■ CONSIGNE A: Réécrivez le passage du texte sur Ousmane Sembène de « 3Issu d’un milieu » à « plus parlante, elle. », en substituant « soldat » à « tirailleur ».

■ DOCUMENT:
------------------------------------
3Issu d’un milieu populaire, fils d’un père pêcheur de Casamance, Ousmane Sembène a déserté les bancs de l’école à l’âge de 13 ans, après qu’il eut giflé son instituteur, Paul Péraldi, qui avait porté contre lui des accusations mensongères. Après quoi il a tâté de diverses professions – mécanicien, maçon, ouvrier chez Citroën, fondeur, tirailleur (au 6e régiment, de 1942 à 1946), docker, à Marseille. C’est dire qu’Ousmane Sembène appartenait originellement à cette catégorie de déshérités qu’il n’a cessé de représenter à travers ses œuvres comme l’authentique visage de l’Afrique, qu’elle soit coloniale ou postcoloniale. Qu’il s’agisse des événements ou d’un choix de société, sa prise de position est explicite, quand son accession à la culture et à l’écriture font de lui le chantre de ceux qui n’ont pas de bouche, selon une expression de Césaire on ne peut plus parlante, elle.
4Pour autant, le bilan que tire Ousmane Sembène de son incursion dans le champ littéraire est, pour partie au moins, amer et son avènement au cinéma peut se lire comme une tentative pour étendre les limites de ce mode de communication, reconnu comme par trop intransitif dans le contexte de la société postcoloniale africaine en voie de construction. C’est à cette aune, en effet, qu’il faut rapporter sa double carrière créative dont le partage éclaire un parcours d’autodidacte que guide une prise de conscience : à l’orée des indépendances, la littérature africaine n’est que peu fréquentée par des peuples autochtones laissés pour compte. Partant, elle ne participe que partiellement à la construction d’une identité nationale et à la réfection du patrimoine culturel. Pour le dire clairement, elle s’adresse à une intelligentsia bourgeoise postcoloniale coupée du peuple et tournée vers un médium linguistique dont la majorité n’a pas la maîtrise : le français. Cherté des livres et analphabétisme oblige, la littérature, qui s’exprime essentiel-lement en langue européenne, diffuse dans des circuits à la fois institutionnels et minoritaires : collèges, lycées, universités. L’accès aux livres relève forcément du privilège réservé à certaines catégories sociales et aux centres urbains, soient des univers cloisonnés, rigides et souvent exclusifs, qui contrastent avec la fluidité orale des masses populaires et avec leur ancrage linguistique endogène et traditionnel. D’ailleurs, dans ses romans comme dans ses films, seuls les bureaucrates et ceux qui se prétendent « évolués », symboles du colonialisme ou du néocolonialisme, arborent le français comme signe discriminant de leur appartenance à la civilisation.
------------------------------------
■ ENREGISTREMENTS FOURNIS:
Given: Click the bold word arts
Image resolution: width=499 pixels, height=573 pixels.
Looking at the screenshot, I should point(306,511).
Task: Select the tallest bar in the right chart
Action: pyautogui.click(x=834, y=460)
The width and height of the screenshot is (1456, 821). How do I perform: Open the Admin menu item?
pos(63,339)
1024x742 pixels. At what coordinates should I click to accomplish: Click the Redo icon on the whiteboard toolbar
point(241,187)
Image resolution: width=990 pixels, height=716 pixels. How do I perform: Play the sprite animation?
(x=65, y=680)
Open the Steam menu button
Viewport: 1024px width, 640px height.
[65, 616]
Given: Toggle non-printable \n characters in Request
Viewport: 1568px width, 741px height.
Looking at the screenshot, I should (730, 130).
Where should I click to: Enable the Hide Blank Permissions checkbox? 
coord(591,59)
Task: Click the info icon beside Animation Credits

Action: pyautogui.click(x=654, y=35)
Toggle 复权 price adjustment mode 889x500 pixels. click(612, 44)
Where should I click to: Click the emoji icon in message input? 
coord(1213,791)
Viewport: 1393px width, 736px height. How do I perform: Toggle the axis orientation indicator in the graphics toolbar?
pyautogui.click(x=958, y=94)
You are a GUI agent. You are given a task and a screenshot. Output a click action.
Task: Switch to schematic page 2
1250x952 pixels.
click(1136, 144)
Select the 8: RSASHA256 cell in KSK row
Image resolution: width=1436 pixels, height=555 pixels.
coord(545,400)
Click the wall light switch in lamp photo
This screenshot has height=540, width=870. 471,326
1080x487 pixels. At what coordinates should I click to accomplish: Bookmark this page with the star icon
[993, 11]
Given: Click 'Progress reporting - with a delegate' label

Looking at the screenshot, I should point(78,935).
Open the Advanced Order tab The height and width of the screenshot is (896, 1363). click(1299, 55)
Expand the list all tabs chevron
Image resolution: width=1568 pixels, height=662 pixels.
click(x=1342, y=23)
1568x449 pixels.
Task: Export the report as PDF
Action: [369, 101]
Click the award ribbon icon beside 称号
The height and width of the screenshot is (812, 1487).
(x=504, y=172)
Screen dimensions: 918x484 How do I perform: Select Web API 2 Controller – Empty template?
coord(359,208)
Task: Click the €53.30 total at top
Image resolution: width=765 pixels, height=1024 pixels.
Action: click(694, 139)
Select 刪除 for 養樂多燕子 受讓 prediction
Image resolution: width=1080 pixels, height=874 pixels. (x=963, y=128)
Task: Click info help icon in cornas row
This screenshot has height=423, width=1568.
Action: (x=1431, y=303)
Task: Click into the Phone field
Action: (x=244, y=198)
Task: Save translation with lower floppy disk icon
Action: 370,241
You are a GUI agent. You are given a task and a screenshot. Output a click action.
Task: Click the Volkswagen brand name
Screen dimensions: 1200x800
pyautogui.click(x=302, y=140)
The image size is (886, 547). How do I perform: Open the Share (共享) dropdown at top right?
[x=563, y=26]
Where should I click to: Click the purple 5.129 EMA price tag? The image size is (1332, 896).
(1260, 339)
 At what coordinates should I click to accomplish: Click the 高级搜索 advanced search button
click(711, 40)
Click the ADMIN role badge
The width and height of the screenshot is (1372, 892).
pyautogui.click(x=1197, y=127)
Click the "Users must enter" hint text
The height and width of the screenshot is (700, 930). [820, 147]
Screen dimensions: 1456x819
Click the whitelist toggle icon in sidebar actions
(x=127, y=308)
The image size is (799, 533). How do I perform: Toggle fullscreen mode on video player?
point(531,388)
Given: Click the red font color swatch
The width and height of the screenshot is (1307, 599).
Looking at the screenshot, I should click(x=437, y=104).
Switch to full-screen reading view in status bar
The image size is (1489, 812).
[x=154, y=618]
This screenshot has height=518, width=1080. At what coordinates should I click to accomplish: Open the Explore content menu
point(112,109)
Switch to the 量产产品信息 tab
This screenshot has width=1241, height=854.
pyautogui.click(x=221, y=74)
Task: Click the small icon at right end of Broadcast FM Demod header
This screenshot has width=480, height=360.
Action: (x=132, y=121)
------------------------------------
■ CONSIGNE B: Recopiez sans rien changer les lignes des enregistrements, de celle qui contient « Click the ADMIN role badge » jusqu'à la fin des enregistrements.

■ RÉPONSE ATTENDUE A:
3Issu d’un milieu populaire, fils d’un père pêcheur de Casamance, Ousmane Sembène a déserté les bancs de l’école à l’âge de 13 ans, après qu’il eut giflé son instituteur, Paul Péraldi, qui avait porté contre lui des accusations mensongères. Après quoi il a tâté de diverses professions – mécanicien, maçon, ouvrier chez Citroën, fondeur, soldat (au 6e régiment, de 1942 à 1946), docker, à Marseille. C’est dire qu’Ousmane Sembène appartenait originellement à cette catégorie de déshérités qu’il n’a cessé de représenter à travers ses œuvres comme l’authentique visage de l’Afrique, qu’elle soit coloniale ou postcoloniale. Qu’il s’agisse des événements ou d’un choix de société, sa prise de position est explicite, quand son accession à la culture et à l’écriture font de lui le chantre de ceux qui n’ont pas de bouche, selon une expression de Césaire on ne peut plus parlante, elle.

■ RÉPONSE ATTENDUE B:
Click the ADMIN role badge
The width and height of the screenshot is (1372, 892).
pyautogui.click(x=1197, y=127)
Click the "Users must enter" hint text
The height and width of the screenshot is (700, 930). [820, 147]
Screen dimensions: 1456x819
Click the whitelist toggle icon in sidebar actions
(x=127, y=308)
The image size is (799, 533). How do I perform: Toggle fullscreen mode on video player?
point(531,388)
Given: Click the red font color swatch
The width and height of the screenshot is (1307, 599).
Looking at the screenshot, I should click(x=437, y=104).
Switch to full-screen reading view in status bar
The image size is (1489, 812).
[x=154, y=618]
This screenshot has height=518, width=1080. At what coordinates should I click to accomplish: Open the Explore content menu
point(112,109)
Switch to the 量产产品信息 tab
This screenshot has width=1241, height=854.
pyautogui.click(x=221, y=74)
Task: Click the small icon at right end of Broadcast FM Demod header
This screenshot has width=480, height=360.
Action: (x=132, y=121)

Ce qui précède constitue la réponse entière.